Removes a symbol from the grammar.

Parameters:

symbol (str) – Symbol to remove.

Raises:

ValueError – If symbol was not in the grammar.

Note

If symbol was used by a rule in the grammar, it will be removed from the rule, too.

Note

If symbol was a nonterminal, the rules which have symbol as their lhs are also removed.

Note

If there are symbols that are not used by any rule after the removal, they are removed.

See also

symbols

>>> dcfg = DCFG()
>>> dcfg.add_rule(Rule("a", ("b", "c", "d")))
>>> sorted(dcfg.rules, key=repr)
[Rule('a' => 'b' 'c' 'd')]
>>> sorted(dcfg.symbols)
['a', 'b', 'c', 'd']
>>> dcfg.remove_symbol("c")
>>> sorted(dcfg.rules, key=repr)
[Rule('a' => 'b' 'd')]
>>> sorted(dcfg.symbols)
['a', 'b', 'd']

Start symbol

property start_symbol: str
Getter:

Returns the start symbol.

Setter:

Sets the start symbol.

Type:

str

Note

If it is not explicitly set, the first added rule’s lhs is used.

Raises:

ValueError – (setter only) If the new start symbol is not in the grammar.

>>> dcfg = DCFG()
>>> dcfg.add_rule(Rule("a", ("b",)))
>>> dcfg.add_rule(Rule("c", ("d",)))
>>> dcfg.start_symbol
'a'
>>> dcfg.start_symbol = "c"
>>> dcfg.start_symbol
'c'

Sentence enumeration

property sentences: Set[Tuple[str, ...]]
Getter:

Returns all possible sentences of the grammar, starting with start_symbol.

Type:

set[tuple]

Note

If the grammar is not finite, sentences are generated from a copy of the grammar, which has been made finite.

>>> dcfg = DCFG()
>>> dcfg.add_rule(Rule("a", ("b", "c", "d")))
>>> dcfg.add_rule(Rule("c", ("x", "y", "z")))
>>> dcfg.add_rule(Rule("c", ("1", "2", "3")))
>>> sorted(dcfg.sentences)
[('b', '1', '2', '3', 'd'), ('b', 'x', 'y', 'z', 'd')]
iter_sentences() Iterator[Tuple[str, ...]][source]

Yields all possible sentences of the grammar one at a time, starting with start_symbol.

Note

If the grammar is not finite, sentences are generated from a copy of the grammar, which has been made finite.

Note

Unlike sentences, the stream is not deduplicated. Ambiguous grammars may yield the same sentence more than once. Wrap in set if uniqueness matters.

>>> dcfg = DCFG()
>>> dcfg.add_rule(Rule("a", ("b", "c", "d")))
>>> dcfg.add_rule(Rule("c", ("x", "y", "z")))
>>> dcfg.add_rule(Rule("c", ("1", "2", "3")))
>>> sorted(dcfg.iter_sentences())
[('b', '1', '2', '3', 'd'), ('b', 'x', 'y', 'z', 'd')]
is_finite() bool[source]
Returns:

Returns whether there is at least one loop in the resolutions of the nonterminals.

Return type:

bool

*EXERCISE BRIEF*. In the grammar documentation above, what is used as the start symbol if none is explicitly set? Please answer in one sentence.

*SUPPLIED INFORMATION*.
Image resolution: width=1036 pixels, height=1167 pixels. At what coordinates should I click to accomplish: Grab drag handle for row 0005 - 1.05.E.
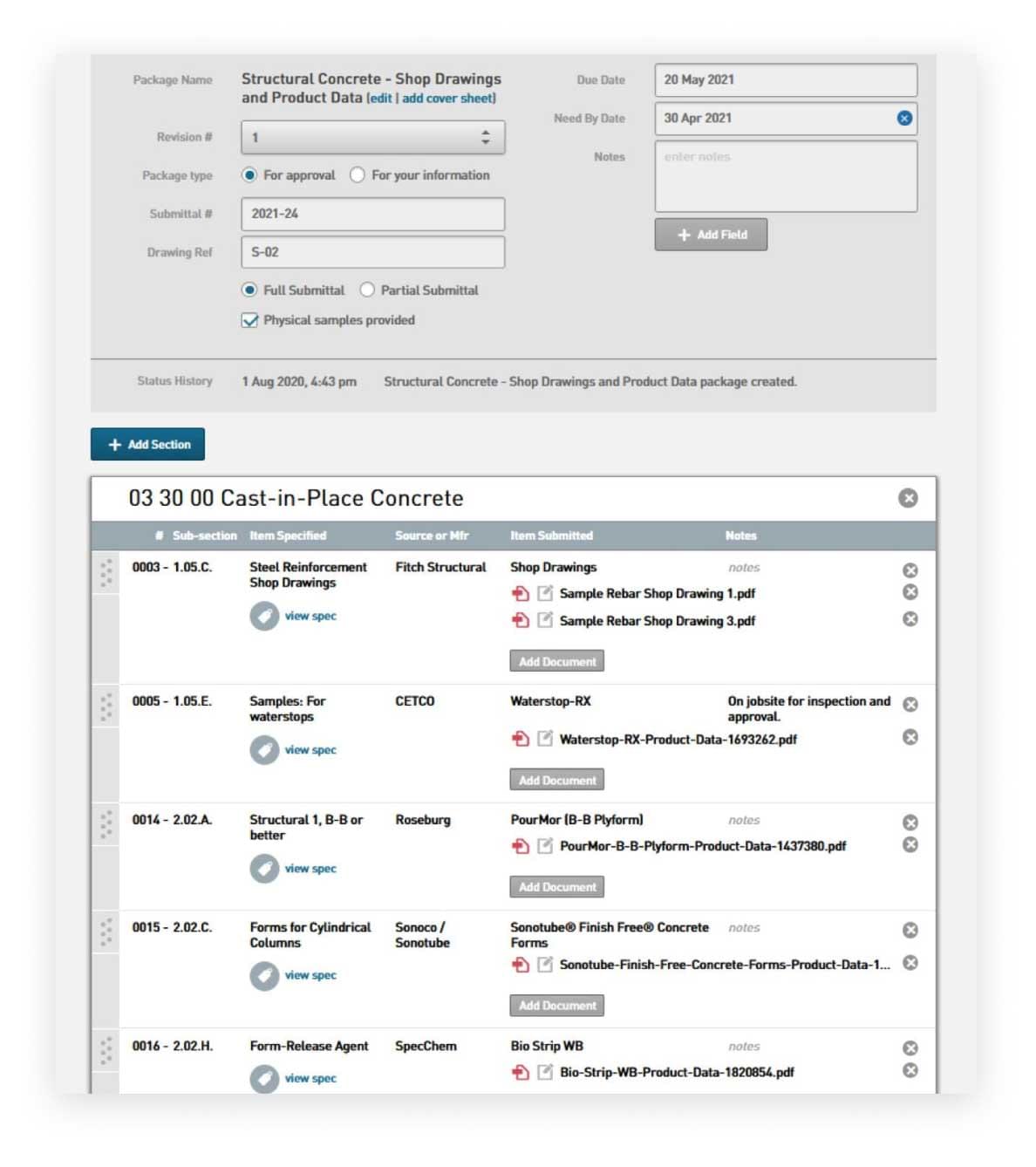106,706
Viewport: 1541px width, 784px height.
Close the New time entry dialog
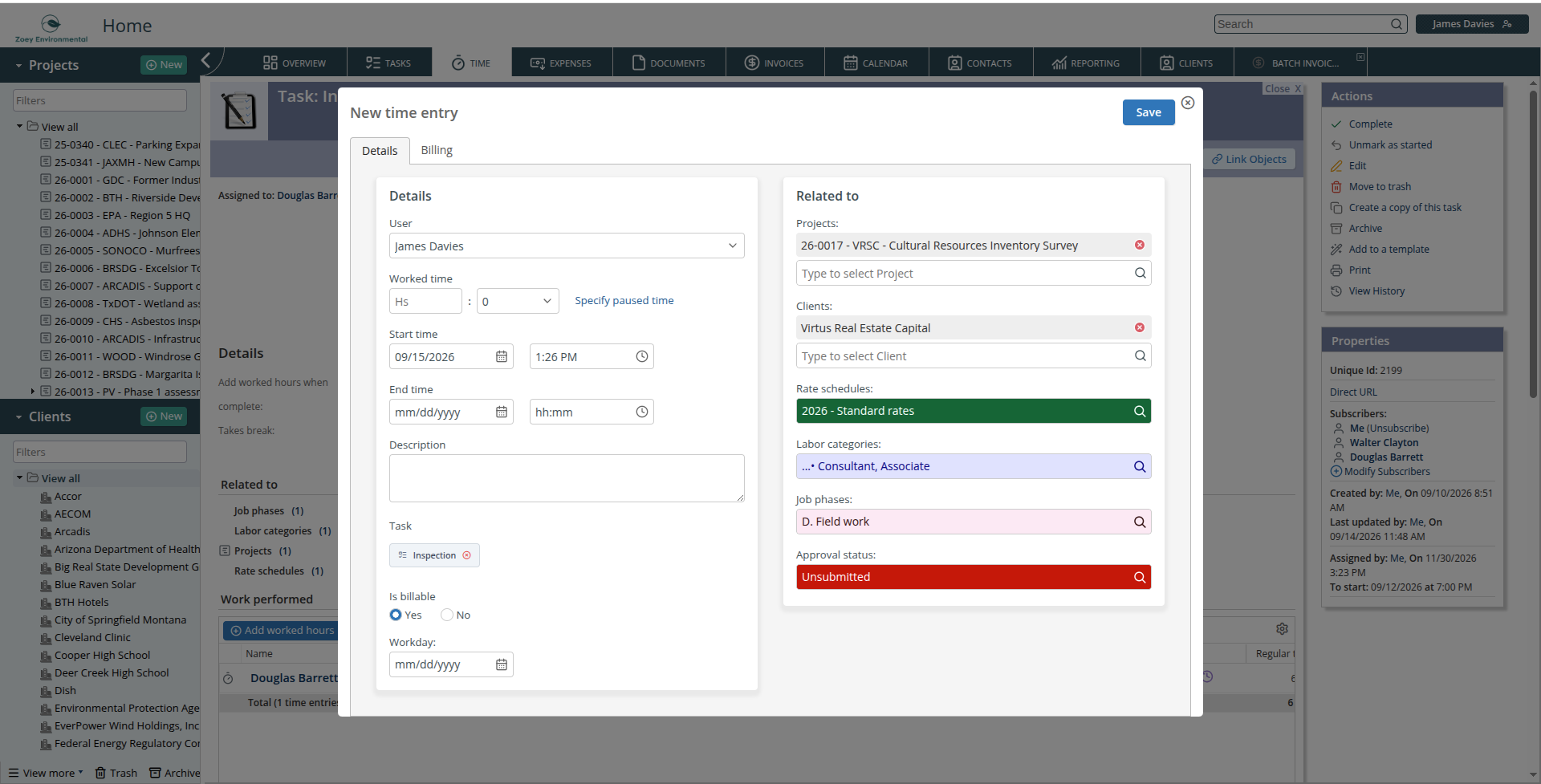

*SOLUTION TO THIS EXERCISE*. The lhs of the first added rule is used as the start symbol.